Do this: Return, word for word, the lines running from the start of the items through the line with "[x=952, y=745]", including that line.

Entries giving target coordinates:
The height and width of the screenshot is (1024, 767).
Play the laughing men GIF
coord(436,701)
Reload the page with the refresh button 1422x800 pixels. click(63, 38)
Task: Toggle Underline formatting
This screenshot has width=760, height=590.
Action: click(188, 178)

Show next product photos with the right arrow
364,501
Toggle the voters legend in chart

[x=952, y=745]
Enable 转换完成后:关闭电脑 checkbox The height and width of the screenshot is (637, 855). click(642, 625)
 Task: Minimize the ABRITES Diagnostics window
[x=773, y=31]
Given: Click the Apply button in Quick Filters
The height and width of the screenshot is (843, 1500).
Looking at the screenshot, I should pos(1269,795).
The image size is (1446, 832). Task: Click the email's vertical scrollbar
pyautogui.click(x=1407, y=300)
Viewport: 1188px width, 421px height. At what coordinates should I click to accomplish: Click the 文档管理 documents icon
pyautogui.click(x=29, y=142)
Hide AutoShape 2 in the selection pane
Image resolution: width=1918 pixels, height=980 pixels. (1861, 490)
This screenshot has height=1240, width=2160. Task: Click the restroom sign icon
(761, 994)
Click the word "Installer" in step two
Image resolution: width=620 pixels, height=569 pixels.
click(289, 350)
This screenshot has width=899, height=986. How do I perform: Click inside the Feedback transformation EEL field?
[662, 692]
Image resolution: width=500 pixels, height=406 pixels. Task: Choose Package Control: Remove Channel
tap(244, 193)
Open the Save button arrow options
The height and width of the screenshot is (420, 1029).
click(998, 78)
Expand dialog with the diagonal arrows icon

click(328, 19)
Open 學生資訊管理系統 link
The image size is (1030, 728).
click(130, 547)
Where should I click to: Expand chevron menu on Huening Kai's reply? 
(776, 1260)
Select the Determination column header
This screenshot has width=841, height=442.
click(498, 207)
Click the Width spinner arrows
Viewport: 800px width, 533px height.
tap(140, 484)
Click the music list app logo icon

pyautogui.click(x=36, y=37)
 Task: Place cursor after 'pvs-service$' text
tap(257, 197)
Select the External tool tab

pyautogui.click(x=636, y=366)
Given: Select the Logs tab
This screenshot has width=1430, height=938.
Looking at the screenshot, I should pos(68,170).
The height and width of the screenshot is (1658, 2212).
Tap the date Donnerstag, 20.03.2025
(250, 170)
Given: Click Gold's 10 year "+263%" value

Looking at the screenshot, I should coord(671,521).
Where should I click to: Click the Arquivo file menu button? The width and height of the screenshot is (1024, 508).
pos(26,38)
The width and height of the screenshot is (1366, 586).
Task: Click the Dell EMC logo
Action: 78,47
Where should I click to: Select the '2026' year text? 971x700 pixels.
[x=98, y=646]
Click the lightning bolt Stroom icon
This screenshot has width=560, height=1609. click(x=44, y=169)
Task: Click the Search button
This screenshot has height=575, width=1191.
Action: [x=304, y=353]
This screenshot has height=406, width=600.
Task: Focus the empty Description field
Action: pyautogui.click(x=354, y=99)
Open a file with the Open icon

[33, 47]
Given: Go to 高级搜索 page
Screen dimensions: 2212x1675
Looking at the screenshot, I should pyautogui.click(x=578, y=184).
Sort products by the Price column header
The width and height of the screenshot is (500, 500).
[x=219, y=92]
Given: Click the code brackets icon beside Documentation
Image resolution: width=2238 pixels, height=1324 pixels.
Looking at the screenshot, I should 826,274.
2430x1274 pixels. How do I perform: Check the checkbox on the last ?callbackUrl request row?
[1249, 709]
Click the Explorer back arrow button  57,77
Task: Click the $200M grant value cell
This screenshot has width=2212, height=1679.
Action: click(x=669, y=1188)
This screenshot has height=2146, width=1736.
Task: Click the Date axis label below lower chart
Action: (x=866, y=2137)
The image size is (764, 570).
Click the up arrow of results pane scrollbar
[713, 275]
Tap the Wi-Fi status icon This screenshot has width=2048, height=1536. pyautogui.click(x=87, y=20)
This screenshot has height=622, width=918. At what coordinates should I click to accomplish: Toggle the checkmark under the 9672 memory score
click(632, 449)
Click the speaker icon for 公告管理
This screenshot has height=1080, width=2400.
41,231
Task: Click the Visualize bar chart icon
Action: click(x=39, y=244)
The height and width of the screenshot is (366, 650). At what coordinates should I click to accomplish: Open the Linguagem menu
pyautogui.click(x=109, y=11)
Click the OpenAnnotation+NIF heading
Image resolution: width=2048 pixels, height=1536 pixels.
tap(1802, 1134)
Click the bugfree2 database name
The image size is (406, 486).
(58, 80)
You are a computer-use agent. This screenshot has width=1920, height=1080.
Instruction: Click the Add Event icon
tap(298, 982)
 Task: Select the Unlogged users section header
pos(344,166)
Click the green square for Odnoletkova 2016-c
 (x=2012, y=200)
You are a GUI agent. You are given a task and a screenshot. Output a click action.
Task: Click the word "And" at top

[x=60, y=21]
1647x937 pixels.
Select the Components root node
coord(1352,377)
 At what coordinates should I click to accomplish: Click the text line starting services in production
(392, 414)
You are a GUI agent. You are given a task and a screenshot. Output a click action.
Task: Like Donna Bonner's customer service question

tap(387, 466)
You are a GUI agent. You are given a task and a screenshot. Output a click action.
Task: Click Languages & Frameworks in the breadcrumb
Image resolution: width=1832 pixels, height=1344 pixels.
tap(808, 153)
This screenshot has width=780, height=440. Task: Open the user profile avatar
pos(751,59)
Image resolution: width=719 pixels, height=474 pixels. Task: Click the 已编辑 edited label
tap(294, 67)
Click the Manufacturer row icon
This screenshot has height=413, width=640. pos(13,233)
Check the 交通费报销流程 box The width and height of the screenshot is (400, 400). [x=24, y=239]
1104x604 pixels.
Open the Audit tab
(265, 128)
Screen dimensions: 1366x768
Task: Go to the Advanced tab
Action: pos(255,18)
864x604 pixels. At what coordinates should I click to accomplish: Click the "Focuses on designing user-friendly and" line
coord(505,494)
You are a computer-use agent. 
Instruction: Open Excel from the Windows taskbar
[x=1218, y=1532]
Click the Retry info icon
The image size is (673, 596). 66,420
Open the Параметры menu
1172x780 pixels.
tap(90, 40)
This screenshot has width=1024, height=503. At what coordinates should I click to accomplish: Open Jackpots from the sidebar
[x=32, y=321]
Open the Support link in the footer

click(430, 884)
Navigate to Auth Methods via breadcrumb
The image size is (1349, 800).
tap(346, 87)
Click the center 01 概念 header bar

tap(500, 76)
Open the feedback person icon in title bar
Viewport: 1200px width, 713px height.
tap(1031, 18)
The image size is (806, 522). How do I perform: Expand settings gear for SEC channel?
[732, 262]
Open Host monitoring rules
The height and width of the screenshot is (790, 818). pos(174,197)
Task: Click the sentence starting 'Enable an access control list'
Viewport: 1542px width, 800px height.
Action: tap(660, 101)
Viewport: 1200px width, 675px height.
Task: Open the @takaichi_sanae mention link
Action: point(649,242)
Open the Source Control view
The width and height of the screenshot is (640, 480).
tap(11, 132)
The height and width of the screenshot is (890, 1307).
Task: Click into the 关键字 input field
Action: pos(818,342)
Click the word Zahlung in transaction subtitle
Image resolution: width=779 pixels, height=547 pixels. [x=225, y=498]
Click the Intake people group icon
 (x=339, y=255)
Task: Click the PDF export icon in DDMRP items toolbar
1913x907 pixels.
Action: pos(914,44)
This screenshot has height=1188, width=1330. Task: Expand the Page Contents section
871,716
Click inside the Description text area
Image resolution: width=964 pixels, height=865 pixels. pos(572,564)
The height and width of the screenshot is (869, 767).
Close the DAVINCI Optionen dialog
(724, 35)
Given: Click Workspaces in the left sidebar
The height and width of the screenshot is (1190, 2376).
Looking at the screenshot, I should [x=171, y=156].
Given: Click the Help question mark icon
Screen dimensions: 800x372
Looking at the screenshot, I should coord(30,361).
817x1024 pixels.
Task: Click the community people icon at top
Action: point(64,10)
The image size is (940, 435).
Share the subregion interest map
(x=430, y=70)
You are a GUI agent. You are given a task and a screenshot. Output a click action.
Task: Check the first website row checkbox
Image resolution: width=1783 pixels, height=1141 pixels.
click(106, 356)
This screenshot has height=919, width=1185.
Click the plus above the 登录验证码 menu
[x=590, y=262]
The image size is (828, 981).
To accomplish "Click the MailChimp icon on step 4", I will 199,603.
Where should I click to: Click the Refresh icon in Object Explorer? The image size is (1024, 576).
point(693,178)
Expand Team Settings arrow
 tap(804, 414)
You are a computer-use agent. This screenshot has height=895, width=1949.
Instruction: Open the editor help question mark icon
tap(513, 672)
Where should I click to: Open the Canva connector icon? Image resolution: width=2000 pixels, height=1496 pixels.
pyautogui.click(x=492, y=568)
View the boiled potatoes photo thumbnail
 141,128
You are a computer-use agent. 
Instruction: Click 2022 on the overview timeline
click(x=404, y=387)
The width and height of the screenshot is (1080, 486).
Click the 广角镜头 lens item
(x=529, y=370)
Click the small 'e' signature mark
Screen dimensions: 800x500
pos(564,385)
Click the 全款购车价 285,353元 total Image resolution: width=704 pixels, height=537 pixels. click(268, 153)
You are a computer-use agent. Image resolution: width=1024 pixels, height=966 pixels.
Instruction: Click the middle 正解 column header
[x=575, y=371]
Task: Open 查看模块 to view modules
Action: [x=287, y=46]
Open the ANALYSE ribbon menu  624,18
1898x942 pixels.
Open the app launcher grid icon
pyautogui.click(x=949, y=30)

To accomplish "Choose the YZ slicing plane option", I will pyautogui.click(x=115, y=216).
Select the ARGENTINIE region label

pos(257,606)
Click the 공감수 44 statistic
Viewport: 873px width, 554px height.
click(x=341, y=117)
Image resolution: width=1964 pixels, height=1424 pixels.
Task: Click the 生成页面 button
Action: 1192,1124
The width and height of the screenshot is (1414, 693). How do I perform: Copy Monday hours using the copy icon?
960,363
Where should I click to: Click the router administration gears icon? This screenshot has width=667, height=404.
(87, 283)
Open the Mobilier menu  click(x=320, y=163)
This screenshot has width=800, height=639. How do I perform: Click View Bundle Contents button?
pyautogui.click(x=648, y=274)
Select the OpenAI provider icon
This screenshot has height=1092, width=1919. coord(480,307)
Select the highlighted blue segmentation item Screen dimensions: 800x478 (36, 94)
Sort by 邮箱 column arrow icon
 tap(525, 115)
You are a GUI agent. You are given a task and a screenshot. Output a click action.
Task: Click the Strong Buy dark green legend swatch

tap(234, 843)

Task result:
The height and width of the screenshot is (1024, 767).
Play the laughing men GIF
coord(436,701)
Reload the page with the refresh button 1422x800 pixels. click(63, 38)
Task: Toggle Underline formatting
This screenshot has width=760, height=590.
Action: click(188, 178)

Show next product photos with the right arrow
364,501
Toggle the voters legend in chart

[x=952, y=745]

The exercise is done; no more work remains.